[PROVIDED RECORDS — start]

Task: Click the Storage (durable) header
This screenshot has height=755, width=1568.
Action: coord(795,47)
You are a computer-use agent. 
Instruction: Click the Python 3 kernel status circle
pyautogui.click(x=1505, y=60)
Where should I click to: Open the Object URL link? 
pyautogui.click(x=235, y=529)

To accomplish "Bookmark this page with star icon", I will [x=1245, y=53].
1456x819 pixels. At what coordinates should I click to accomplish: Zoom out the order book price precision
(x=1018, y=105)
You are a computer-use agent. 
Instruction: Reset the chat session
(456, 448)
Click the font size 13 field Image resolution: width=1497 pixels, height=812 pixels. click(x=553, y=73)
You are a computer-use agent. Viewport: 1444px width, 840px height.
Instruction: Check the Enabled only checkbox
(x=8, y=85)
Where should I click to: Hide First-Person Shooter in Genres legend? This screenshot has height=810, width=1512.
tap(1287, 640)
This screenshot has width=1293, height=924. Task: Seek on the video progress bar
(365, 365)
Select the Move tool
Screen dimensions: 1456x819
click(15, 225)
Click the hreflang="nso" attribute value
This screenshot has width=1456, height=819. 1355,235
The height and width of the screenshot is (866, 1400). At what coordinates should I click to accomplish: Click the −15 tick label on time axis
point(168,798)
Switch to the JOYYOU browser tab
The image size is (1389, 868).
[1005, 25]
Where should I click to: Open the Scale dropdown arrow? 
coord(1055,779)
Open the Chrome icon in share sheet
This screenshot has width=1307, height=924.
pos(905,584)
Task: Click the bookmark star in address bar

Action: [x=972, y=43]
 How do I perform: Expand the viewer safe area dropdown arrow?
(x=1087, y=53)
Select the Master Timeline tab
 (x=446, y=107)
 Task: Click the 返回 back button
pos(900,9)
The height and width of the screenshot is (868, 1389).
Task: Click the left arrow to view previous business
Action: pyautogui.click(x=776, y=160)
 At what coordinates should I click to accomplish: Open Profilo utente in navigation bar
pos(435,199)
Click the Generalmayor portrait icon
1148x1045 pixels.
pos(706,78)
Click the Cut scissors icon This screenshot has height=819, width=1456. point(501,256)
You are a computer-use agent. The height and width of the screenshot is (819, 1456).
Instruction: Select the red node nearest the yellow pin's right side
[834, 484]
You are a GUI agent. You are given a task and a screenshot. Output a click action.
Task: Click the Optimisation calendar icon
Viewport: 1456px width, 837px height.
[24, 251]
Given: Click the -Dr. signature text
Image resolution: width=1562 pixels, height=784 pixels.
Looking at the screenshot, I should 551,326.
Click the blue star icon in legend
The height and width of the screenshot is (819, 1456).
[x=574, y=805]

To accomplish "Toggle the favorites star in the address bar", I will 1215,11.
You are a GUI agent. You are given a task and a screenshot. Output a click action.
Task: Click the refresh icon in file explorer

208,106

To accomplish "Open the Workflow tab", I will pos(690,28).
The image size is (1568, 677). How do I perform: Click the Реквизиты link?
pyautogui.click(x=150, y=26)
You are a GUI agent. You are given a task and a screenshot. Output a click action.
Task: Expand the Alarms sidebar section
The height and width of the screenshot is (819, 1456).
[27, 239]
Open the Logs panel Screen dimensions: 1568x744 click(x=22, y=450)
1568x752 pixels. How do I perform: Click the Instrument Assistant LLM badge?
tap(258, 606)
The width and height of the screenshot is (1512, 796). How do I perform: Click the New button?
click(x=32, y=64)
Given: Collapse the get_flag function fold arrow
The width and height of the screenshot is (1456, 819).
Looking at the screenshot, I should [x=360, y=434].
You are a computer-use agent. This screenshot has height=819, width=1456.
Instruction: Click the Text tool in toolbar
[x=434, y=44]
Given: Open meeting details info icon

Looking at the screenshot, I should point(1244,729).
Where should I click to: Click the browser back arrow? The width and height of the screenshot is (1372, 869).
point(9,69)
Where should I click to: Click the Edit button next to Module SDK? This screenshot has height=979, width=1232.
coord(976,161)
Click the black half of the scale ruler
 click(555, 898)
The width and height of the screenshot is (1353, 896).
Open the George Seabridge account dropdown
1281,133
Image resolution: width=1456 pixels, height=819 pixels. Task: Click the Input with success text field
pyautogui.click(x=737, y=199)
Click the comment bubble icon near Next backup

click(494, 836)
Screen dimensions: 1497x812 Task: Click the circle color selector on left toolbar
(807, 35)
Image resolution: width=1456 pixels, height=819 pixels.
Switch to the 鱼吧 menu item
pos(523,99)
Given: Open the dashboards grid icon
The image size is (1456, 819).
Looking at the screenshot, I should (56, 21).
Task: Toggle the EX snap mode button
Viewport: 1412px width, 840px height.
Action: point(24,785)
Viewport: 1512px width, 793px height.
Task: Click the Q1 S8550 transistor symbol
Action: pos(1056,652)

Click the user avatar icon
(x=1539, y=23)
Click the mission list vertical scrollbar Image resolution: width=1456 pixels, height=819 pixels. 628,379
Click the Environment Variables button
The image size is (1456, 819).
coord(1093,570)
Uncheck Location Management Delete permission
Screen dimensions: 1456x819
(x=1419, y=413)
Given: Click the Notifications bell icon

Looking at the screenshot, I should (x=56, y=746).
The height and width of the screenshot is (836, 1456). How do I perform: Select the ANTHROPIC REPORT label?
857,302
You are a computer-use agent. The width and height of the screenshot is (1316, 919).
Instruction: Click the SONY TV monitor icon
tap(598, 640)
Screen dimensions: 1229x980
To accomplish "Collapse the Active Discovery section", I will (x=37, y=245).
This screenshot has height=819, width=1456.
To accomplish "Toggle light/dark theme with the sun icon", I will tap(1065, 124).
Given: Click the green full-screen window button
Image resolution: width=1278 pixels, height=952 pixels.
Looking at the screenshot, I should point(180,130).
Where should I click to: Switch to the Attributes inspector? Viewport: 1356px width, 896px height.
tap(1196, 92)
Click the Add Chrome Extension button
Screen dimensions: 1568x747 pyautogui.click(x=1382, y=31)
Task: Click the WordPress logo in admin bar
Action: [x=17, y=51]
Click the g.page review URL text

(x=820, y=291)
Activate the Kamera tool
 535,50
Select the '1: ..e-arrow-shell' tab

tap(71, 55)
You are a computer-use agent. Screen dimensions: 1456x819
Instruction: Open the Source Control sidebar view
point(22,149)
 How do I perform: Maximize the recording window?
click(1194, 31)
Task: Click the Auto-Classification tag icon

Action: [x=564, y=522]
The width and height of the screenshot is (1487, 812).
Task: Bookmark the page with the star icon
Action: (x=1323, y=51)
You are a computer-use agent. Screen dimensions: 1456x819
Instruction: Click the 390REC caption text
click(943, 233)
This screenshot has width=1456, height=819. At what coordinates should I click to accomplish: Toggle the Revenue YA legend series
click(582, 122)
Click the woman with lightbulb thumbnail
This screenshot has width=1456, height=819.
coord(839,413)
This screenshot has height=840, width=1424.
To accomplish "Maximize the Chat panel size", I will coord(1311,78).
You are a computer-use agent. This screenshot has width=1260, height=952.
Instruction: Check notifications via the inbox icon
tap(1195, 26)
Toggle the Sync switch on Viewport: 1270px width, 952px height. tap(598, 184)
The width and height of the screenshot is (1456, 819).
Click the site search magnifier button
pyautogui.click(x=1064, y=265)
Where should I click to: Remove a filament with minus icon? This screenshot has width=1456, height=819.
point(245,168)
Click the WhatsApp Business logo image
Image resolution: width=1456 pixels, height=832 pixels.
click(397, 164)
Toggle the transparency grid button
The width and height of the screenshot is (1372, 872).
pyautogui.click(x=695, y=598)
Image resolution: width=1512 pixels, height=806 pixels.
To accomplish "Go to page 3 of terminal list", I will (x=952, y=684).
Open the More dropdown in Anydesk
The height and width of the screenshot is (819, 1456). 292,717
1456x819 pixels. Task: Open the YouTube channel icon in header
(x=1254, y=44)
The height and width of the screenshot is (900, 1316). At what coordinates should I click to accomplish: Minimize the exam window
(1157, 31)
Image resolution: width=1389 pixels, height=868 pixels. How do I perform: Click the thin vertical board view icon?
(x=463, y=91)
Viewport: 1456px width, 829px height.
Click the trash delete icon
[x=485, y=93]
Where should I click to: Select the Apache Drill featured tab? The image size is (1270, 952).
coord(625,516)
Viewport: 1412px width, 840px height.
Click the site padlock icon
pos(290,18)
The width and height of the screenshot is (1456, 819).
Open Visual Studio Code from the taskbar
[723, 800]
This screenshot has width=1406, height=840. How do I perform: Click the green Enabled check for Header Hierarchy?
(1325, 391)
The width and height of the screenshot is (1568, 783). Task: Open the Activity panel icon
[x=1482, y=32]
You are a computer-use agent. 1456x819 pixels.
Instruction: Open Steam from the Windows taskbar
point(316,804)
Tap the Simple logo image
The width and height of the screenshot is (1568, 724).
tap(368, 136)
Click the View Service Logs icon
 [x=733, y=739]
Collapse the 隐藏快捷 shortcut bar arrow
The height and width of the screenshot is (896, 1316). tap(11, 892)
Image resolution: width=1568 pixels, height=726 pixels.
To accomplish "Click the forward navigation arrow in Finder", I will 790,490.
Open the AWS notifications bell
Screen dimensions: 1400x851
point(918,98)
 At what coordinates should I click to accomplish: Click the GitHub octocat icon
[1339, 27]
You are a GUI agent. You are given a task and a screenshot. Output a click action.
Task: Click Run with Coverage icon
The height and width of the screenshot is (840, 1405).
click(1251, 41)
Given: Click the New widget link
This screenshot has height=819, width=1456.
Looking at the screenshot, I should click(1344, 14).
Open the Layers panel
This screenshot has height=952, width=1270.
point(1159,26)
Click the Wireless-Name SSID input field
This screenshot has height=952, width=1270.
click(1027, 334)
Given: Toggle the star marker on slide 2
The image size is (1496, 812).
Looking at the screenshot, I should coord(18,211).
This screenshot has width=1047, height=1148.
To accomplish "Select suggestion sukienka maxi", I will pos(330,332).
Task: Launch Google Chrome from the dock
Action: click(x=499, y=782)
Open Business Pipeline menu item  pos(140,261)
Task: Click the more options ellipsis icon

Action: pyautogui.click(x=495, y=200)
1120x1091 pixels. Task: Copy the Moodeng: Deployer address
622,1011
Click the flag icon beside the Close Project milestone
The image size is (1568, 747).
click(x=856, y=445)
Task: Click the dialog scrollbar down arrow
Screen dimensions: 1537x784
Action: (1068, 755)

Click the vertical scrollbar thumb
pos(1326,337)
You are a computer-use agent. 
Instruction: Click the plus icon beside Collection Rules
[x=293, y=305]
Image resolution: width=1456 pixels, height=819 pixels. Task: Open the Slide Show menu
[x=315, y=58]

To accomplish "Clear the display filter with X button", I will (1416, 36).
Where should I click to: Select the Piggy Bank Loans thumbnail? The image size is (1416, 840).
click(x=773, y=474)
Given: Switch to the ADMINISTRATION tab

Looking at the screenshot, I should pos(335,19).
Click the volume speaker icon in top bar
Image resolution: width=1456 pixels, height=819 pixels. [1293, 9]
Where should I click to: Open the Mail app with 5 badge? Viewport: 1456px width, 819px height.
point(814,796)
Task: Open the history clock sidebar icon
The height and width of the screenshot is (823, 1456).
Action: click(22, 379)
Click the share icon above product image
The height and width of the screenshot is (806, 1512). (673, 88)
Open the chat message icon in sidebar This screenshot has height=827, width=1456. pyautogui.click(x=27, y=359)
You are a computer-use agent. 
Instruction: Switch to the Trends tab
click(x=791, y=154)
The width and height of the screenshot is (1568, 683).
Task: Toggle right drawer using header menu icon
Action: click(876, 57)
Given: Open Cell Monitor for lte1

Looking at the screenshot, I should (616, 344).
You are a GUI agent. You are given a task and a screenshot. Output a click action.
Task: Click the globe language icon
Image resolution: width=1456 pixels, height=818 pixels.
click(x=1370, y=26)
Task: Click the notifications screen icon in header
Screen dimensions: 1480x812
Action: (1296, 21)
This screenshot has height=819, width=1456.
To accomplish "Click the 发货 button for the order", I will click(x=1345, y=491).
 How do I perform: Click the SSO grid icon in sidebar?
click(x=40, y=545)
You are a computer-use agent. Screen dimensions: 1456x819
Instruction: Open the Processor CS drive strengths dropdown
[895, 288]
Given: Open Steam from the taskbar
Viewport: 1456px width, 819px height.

[PROVIDED RECORDS — finish]

(WHAT IS REQUIRED):
Counting only those lines of the data above where the word "list" appears, give the number and nothing more.

(RESPONSE AREA):
2